Mercoledì 7 ottobre la Camera ha approvato il disegno di legge: “legge annuale per il mercato e la concorrenza”. Presenti 460, votanti 437, astenuti 23, hanno votato sì 269 deputati, hanno votato no 168 deputati. Il collega Davide Crippa ha annunciato in dichiarazione di voto finale il nostro voto contrario. Questa è una parte del suo intervento: “noi abbiamo provato ad inserire una norma a tutela della libera concorrenza, che mettesse in chiaro per il consumatore l’etichetta dei prodotti che acquista, in modo da metterlo nelle condizioni reali di poter scegliere se acquistare pomodori o olio italiano piuttosto che i fantomatici made in Italy finti. Noi abbiamo presentato emendamenti che avrebbero evitato alla signora Maria di essere stalkerata telefonicamente – e non ho paura di usare questo termine – da qualsivoglia offerta commerciale a qualsiasi ora del giorno e della notte, ma niente. Noi abbiamo cercato di far passare l’obbligatorietà per gli operatori di fornire, su richiesta dell’utente, la registrazione della sottoscrizione di un contratto telefonico, ma anche in questo caso niente!
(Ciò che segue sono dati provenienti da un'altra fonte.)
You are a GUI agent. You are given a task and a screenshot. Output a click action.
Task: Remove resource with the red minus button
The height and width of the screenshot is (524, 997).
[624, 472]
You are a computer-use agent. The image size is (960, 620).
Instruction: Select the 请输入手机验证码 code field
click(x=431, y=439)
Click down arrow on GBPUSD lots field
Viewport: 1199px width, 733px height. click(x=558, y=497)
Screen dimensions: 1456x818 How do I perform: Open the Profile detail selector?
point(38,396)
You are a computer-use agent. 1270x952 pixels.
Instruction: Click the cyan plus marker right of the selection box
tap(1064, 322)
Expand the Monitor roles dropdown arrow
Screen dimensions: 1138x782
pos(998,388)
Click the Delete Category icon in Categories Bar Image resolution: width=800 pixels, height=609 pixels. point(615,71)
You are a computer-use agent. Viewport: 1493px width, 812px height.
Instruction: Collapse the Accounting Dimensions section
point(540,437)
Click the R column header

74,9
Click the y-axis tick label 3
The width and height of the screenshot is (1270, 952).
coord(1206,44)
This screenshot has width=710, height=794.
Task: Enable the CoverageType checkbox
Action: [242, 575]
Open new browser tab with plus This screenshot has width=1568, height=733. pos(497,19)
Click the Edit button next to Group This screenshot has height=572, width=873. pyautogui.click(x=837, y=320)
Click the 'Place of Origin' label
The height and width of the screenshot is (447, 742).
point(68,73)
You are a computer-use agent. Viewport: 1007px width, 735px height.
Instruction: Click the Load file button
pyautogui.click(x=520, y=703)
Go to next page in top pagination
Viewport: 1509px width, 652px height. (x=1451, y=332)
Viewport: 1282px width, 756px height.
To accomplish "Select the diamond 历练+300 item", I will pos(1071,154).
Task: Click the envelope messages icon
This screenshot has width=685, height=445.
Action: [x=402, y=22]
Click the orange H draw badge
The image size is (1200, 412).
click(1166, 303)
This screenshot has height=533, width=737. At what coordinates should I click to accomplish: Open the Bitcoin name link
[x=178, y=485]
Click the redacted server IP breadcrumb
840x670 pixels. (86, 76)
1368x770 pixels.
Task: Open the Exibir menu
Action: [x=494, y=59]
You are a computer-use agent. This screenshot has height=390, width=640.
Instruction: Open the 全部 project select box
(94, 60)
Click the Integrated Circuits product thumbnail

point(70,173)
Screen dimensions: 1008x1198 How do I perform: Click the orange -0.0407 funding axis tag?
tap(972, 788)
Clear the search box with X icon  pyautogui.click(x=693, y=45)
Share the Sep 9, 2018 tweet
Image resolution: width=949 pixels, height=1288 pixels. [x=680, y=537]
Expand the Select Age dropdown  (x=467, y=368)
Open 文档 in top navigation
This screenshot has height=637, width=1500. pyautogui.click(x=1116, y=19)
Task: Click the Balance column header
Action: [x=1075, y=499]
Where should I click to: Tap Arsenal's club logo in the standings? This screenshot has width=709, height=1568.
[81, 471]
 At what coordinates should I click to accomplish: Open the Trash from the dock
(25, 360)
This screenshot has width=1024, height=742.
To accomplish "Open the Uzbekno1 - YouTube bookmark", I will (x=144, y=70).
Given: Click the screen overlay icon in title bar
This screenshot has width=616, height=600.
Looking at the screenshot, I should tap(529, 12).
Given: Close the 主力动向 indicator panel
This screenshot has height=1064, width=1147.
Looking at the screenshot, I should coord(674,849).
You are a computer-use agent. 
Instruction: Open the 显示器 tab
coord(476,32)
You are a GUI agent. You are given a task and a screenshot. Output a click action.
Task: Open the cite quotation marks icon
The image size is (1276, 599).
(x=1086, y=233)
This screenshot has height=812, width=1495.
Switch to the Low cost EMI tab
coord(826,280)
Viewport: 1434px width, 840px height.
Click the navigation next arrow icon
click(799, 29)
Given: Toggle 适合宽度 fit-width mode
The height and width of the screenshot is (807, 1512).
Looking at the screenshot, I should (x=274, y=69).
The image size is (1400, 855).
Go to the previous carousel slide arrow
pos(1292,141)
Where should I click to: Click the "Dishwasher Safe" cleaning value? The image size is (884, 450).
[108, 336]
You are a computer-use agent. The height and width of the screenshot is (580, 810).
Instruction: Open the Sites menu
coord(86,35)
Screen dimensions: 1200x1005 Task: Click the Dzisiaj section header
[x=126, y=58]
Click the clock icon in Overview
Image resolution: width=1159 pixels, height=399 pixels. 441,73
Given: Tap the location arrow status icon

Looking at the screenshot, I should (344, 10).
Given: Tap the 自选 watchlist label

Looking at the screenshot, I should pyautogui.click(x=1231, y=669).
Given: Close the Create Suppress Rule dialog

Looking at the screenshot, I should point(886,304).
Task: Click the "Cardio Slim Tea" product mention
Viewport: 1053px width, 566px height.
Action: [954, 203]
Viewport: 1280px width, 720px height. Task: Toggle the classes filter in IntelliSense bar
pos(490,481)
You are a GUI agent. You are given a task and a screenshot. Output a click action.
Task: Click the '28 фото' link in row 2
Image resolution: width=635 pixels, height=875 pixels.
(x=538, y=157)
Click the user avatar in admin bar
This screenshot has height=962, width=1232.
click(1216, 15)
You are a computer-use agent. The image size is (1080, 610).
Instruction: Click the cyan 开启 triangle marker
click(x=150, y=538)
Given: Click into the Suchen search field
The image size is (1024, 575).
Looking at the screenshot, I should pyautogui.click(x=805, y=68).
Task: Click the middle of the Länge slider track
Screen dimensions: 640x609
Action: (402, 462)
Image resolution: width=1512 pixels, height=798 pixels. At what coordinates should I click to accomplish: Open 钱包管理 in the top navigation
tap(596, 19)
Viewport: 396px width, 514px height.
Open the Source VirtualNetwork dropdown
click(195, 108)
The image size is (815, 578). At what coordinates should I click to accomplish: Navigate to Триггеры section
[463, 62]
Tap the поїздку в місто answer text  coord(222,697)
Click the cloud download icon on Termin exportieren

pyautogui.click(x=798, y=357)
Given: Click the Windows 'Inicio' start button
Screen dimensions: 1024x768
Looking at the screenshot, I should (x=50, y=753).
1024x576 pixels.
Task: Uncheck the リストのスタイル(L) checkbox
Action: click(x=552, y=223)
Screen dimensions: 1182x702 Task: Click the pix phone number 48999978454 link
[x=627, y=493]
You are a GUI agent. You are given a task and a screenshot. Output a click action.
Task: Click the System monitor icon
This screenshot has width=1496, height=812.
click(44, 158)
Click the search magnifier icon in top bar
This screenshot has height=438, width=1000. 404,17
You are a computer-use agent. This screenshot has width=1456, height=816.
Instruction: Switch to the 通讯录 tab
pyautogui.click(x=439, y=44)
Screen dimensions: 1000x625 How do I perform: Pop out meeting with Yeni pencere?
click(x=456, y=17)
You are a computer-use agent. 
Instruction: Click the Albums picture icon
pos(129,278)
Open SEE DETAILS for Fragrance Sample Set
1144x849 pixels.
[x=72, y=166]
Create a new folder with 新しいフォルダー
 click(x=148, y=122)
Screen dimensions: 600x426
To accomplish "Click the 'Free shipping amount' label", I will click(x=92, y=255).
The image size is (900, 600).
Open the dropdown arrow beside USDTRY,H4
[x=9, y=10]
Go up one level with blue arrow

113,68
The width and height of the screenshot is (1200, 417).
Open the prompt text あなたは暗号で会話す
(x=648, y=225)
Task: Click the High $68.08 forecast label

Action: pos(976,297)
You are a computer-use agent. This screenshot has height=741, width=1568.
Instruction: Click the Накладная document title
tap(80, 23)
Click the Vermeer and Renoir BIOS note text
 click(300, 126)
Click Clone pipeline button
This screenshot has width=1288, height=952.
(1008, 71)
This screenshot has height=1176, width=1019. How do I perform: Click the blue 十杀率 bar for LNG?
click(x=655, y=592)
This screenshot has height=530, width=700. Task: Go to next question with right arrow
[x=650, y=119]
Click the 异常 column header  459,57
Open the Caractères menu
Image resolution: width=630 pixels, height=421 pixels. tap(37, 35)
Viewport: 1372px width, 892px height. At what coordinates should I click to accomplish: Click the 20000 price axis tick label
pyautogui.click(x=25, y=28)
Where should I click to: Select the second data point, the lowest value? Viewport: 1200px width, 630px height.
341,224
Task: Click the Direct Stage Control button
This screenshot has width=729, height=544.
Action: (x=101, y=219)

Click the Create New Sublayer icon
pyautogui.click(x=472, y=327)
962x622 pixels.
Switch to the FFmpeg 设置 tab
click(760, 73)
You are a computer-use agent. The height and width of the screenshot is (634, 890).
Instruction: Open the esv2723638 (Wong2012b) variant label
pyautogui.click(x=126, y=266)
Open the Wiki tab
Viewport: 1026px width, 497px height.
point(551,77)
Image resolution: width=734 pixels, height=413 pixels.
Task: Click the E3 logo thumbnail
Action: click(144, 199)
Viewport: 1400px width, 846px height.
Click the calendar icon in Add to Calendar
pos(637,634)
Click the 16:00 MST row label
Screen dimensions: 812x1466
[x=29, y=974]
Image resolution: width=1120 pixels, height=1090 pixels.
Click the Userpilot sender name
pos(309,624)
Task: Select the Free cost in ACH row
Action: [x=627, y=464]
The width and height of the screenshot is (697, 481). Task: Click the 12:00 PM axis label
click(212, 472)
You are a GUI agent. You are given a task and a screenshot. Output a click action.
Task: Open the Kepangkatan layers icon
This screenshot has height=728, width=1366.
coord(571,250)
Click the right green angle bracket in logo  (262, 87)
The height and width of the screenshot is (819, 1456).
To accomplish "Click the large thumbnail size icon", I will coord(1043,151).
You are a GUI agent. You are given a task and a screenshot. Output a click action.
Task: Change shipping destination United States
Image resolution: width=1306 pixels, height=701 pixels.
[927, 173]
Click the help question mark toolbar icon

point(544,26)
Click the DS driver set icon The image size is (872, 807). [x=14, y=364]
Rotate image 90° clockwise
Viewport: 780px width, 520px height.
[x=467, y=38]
Noi abbiamo tentato di esentare il consumatore dai costi derivanti dai servizi telefonici di assistenza degli istituti bancari: niente! Noi abbiamo lottato contro la vostra volontà di reintrodurre le penali per i contratti telefonici, e invece niente, le avete rimesse! Colleghi, dateci degli ingenui, ma ci saremmo aspettati un minimo di coerenza in più da parte vostra. Proprio in quel senso andava l’emendamento all’articolo 1 presentato dal collega Colletti. Riportate un minimo di verità fra questi banchi, cambiando le finalità di questo disegno di legge, dal garantire la tutela dei consumatori a garantire gli utili alle compagnie di assicurazione, alle banche, alle società energetiche e alle lobby farmaceutiche. In questo modo avreste perlomeno dimostrato un minimo di credibilità”.

basta_soldi_giornaliAbbiamo continuato, in seguito, la discussione della proposta di legge: “abolizione del finanziamento pubblico all’editoria”. La maggioranza si è liberata in pochi secondi della nostra proposta di legge per l’abolizione del finanziamento pubblico all’editoria votando favorevolmente un emendamento di Sel, la principale stampella politica del Partito democratico, che prevedeva la soppressione dell’articolo 1. La Camera, dopo lo svolgimento del question time, ha respinto la proposta di legge a prima firma Brescia. Ha poi approvato, su richiesta della Presidente della Commissione Giustizia, Donatella Ferranti, il rinvio ad altra seduta del seguito dell’esame della proposta di legge: “modifiche alla legge 4 maggio 1983, n. 184, sul diritto alla continuità affettiva dei bambini e delle bambine in affido familiare”. La giornata si è conclusa con l’esame del testo unificato delle proposte di legge: “nuove norme in materia di cittadinanza”.

Giovedì 8 ottobre l’Assemblea ha svolto l’esame della “nota di aggiornamento del Documento di economia e finanza 2015” (Doc. LVII, n. 3-bis), al termine del quale ha approvato la risoluzione riferita alla “relazione di cui all’articolo 6, comma 5, della legge n. 243 del 2012”. La Camera ha quindi approvato la risoluzione Marchi, Tancredi, Librandi, Tabacci e Di Gioia, relativa alla “nota di aggiornamento del DEF 2015”. Successivamente l’Aula ha proseguito l’esame del testo unificato delle proposte di legge: “nuove norme in materia di cittadinanza”.

Venerdì 9 ottobre ha avuto luogo lo svolgimento di interpellanze urgenti.